We address this problem with a powerful insight: both sample efficiency and safety can be dramatically improved by operating in the right action space, one that can be pre-learned entirely in simulation.






Summary Video


Two-Step SLAC Procedure

We introduce SLAC, a framework that makes real-world RL feasible for high-DoF robots through a learned latent action space. SLAC consists of two steps: first, it leverages a low-fidelity simulator to pretrain a task-agnostic latent action space; then, it uses this space to drive real-world policy learning.

Step 1: Latent Action Space Learning in Simulation

How can we learn a good latent action space that allows us to efficiently handle different downstream tasks? Unsupervised Skill Discovery (USD) provides an elegant solution, through maximizing the empowerment of the latent action space. However, USD often requires a large number of samples to converge, which is not practical to run on a real robot.

But we do not necessarily have to run USD on a real robot! Instead, SLAC leverages a low-fidelity simulator for USD. Even if there is a reality gap, the learned latent action space can still be used to drive real-world policy learning as long as it has enough coverage. Specifically, SLAC designs a novel USD objective that encourages temporally extended, disentangled, and safe latent actions, through the following pipeline:

Step 2: Real-World RL in the Learned Action Space

Once the latent action space is learned, SLAC trains a downstream policy in the learned action space. Specifically, we derive a novel off-policy RL algorithm on top of Soft Actor-Critic. Our algorithm not only handles discrete action space, but can also leverage the dependencies between reward terms and latent action dimensions to decompose the RL training into parallel but easier sub-problems, thereby greatly reducing the sample complexity. We show the pipeline for downstream policy learning below:

SLAC Real-World Training

In this video, we show one full training run for the board wiping task. The learned SLAC latent action space enables the robot to effectively explore the environment. Within 40 minutes of autonomous interactions, the robot learns to reliable wipe the whiteboard.

Real-World Results

Policies Visualization

The SLAC framework does not require any demonstrations or hand-crafted behavior priors, and can be easily applied to a variety of tasks. We test SLAC on a suite of contact-rich, visuomotor bimanual mobile manipulation tasks, and show learned policies below.

Wipe a Whiteboard

SLAC policy continuously wipe a whiteboard by simultaneously moving its arms and base, while utilizing its active camera to keep track of the mark.

Wipe over Obstacle

SLAC policy learns to position its base such that it will not collide with the obstacle. In the meantime, it succecsfully wipes the mark on the whiteboard.

Push to Tray

SLAC policy learns to use the broom in hand to push trash on the table into a tray.

Sweep into Bag

SLAC learns to sweep trash off the table, while using a bag in the other hand to catch the trash.

Quantitative Results

Quantitatively, SLAC achieves significantly higher performance compared to state-of-the-art real-world RL and sim-to-real RL methods.

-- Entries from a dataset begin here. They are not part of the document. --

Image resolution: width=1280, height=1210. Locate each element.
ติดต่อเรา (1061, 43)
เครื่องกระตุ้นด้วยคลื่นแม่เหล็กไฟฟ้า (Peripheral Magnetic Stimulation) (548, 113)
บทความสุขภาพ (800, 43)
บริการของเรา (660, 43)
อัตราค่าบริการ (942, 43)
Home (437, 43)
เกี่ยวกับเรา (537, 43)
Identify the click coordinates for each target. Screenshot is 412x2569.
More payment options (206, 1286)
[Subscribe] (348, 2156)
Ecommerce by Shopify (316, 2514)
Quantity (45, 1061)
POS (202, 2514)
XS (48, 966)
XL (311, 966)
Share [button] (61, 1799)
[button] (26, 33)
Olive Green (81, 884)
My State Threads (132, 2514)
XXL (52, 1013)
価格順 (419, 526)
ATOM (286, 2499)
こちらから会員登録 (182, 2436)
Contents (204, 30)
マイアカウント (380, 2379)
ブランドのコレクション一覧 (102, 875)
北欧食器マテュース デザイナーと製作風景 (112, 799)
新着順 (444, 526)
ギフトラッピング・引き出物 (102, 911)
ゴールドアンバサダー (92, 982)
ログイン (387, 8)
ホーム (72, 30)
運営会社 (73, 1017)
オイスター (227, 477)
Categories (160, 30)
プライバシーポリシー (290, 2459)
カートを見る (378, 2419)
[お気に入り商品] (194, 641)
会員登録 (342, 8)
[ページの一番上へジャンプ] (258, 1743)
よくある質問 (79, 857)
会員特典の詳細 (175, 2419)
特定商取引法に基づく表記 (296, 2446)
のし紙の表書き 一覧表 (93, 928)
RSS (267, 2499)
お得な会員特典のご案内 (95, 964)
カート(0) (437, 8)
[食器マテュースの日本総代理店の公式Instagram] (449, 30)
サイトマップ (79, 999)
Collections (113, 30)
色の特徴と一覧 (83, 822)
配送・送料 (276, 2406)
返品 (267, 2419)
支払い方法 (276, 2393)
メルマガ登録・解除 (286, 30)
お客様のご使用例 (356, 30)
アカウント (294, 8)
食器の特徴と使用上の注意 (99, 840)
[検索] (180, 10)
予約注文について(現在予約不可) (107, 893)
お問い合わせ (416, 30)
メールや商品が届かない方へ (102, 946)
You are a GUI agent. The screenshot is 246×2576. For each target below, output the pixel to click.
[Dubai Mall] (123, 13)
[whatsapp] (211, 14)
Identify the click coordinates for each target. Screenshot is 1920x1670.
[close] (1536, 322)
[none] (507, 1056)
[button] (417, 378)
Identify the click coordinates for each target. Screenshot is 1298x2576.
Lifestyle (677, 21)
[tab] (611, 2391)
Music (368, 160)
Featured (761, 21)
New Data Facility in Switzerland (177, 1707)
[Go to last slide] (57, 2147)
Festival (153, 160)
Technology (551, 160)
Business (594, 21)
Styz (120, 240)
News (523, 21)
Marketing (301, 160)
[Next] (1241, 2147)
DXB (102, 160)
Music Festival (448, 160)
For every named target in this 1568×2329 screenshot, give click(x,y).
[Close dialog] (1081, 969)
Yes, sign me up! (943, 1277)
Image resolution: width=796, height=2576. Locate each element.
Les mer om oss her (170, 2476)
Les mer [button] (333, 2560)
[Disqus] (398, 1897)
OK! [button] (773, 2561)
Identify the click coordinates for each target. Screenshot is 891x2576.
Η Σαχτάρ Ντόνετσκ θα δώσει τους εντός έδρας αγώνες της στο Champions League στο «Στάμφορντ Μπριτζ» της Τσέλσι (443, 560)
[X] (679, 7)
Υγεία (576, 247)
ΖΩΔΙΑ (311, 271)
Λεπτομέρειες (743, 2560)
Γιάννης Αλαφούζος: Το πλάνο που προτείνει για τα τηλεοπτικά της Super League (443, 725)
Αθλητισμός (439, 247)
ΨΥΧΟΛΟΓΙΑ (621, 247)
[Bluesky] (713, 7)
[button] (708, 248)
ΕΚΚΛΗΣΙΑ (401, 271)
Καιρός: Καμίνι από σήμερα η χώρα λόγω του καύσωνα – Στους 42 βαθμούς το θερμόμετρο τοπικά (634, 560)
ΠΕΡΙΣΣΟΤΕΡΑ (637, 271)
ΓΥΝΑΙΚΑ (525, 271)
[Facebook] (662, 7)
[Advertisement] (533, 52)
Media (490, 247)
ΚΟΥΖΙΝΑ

More importantly, it stays safe during the entire training process, with minimal collisions nor excessive force!

Learned Latent Actions Visualization

To better understand what SLAC learns during the simulation pretraining phase, we visualize the learned latent actions below. Each video shows the robot executing a sequence of different latent actions sampled from our learned latent action space. Notice how the actions are temporally extended, diverse, and safe - the robot never collides with itself or the environment. These properties are crucial for efficient downstream learning.

SLAC Beyond Robotics

While SLAC is primarily designed for robotics, its core principles can be applied to other domains with complex action spaces. Here we demonstrate SLAC's effectiveness on a centralized multi-agent particle domain, where a centralized controller needs to simulateously control 10 agents towards coordinated interactions with the landmarks. SLAC enables efficient downstream task learning on this challenging domain, outperforming previous state-of-the-art methods.